In the instant case, Covenant discontinued the payment of SEBs after Ms. Frazier left their employment. The OWC judge found that Covenant had a reasonable basis for discontinuing payment and denied attorney fees and penalties. Upon review, we find no error in that ruling. This assignment of error is without merit.

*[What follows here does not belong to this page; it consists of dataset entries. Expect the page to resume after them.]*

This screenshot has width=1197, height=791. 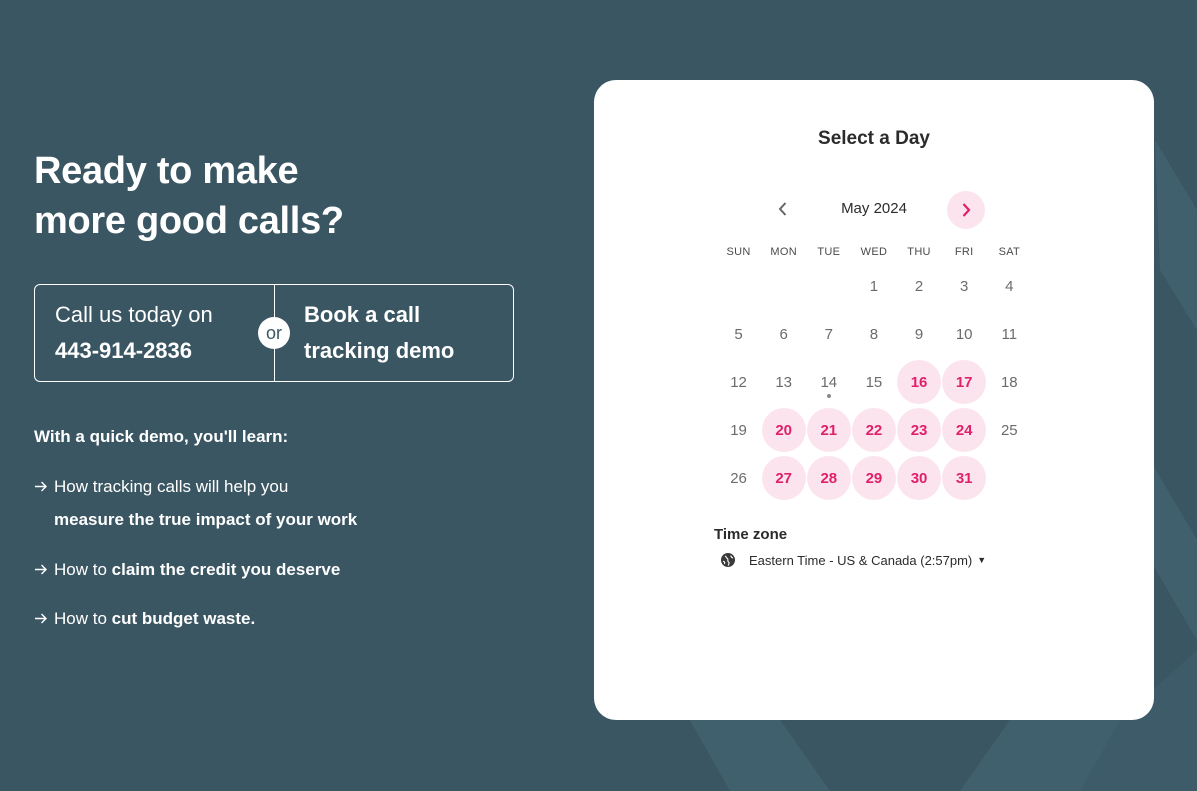 I want to click on calendar-week-row: 12 13 14 15 16 17 18, so click(x=874, y=382).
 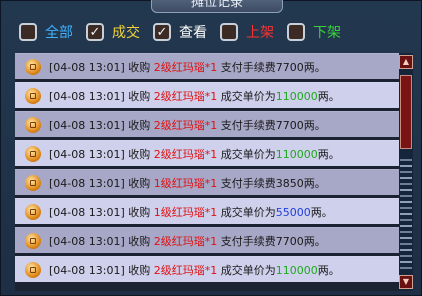 I want to click on filter-view-label: 查看, so click(x=193, y=33).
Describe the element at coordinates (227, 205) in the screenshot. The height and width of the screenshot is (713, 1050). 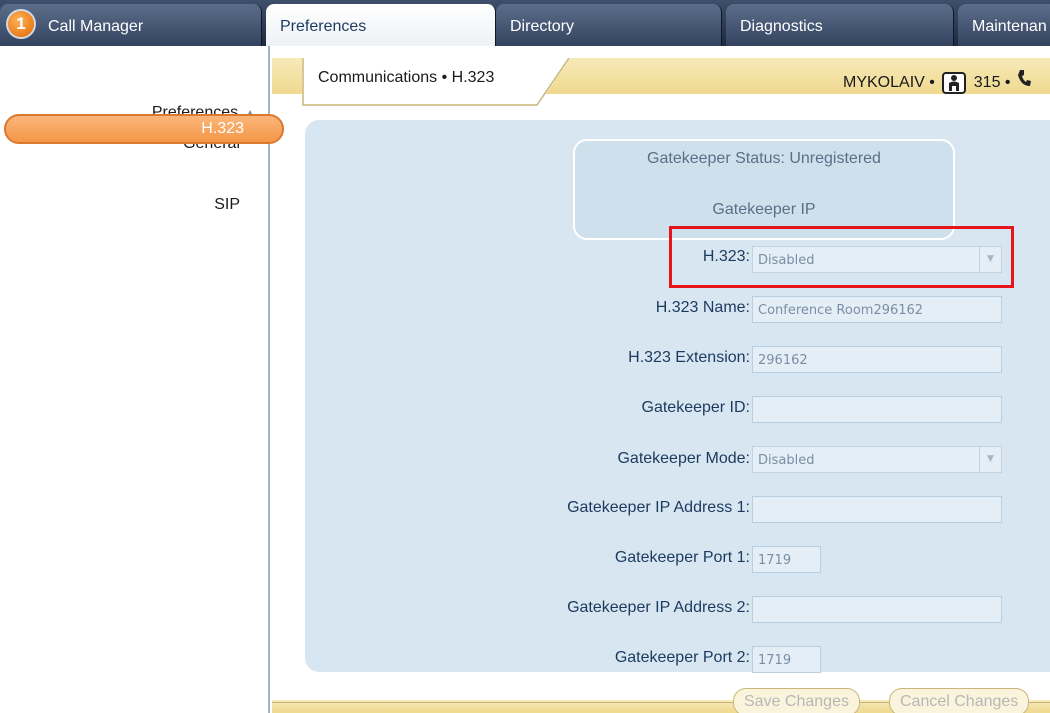
I see `sidebar-item-sip: SIP` at that location.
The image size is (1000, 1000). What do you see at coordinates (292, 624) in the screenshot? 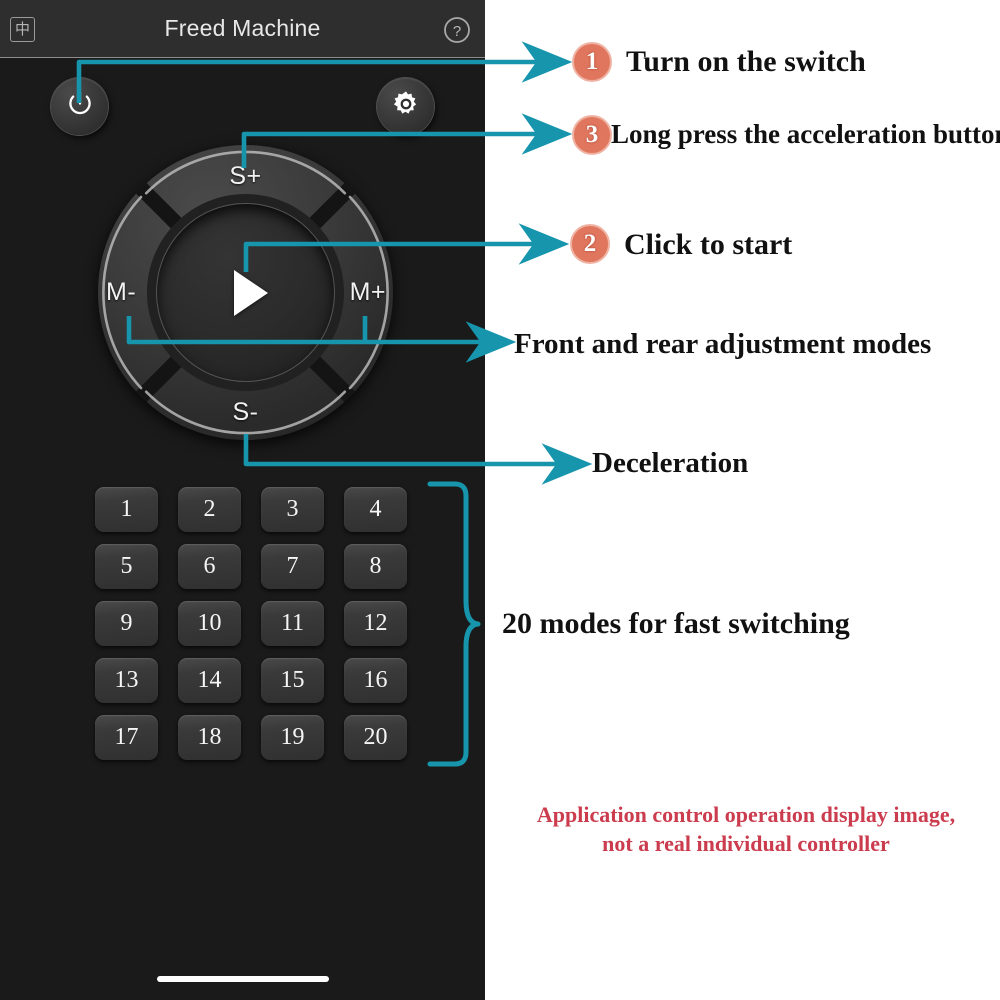
I see `mode-button: 11` at bounding box center [292, 624].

For the foregoing reasons, we find no error in the workers' compensation judge's ruling in this case. Accordingly, as noted above, we amend the judgment to correct typographical errors and affirm as amended.
AMENDED AND AFFIRMED AS AMENDED
1. La. C.C.P. art.1635 reads:Formal exceptions to rulings or orders of the court are unnecessary. For all purposes it is sufficient that a party, at the time the ruling or order of the court is made or sought, makes known to the court the action which he desires the court to take or his objection to the action of the court and his grounds therefor; and, if a party has no opportunity to object to a ruling or order at the time it is made, the absence of an objection does not thereafter prejudice him.
2. La. R.S. 23:1021(8)(c) reads “A mental injury or illness caused by a physical injury to the employee's body shall not be considered a personal injury by accident arising out of and in the course of employment and is not compensable pursuant to this Chapter unless it is demonstrated by clear and convincing evidence.” Further, La. R.S. 23:1021(8)(d) reads, “No mental injury or illness shall be compensable under either Subparagraph (b) or (c) unless the mental injury or illness is diagnosed by a licensed psychiatrist or psychologist and the diagnosis of the condition meets the criteria as established by the American Psychiatric Association.”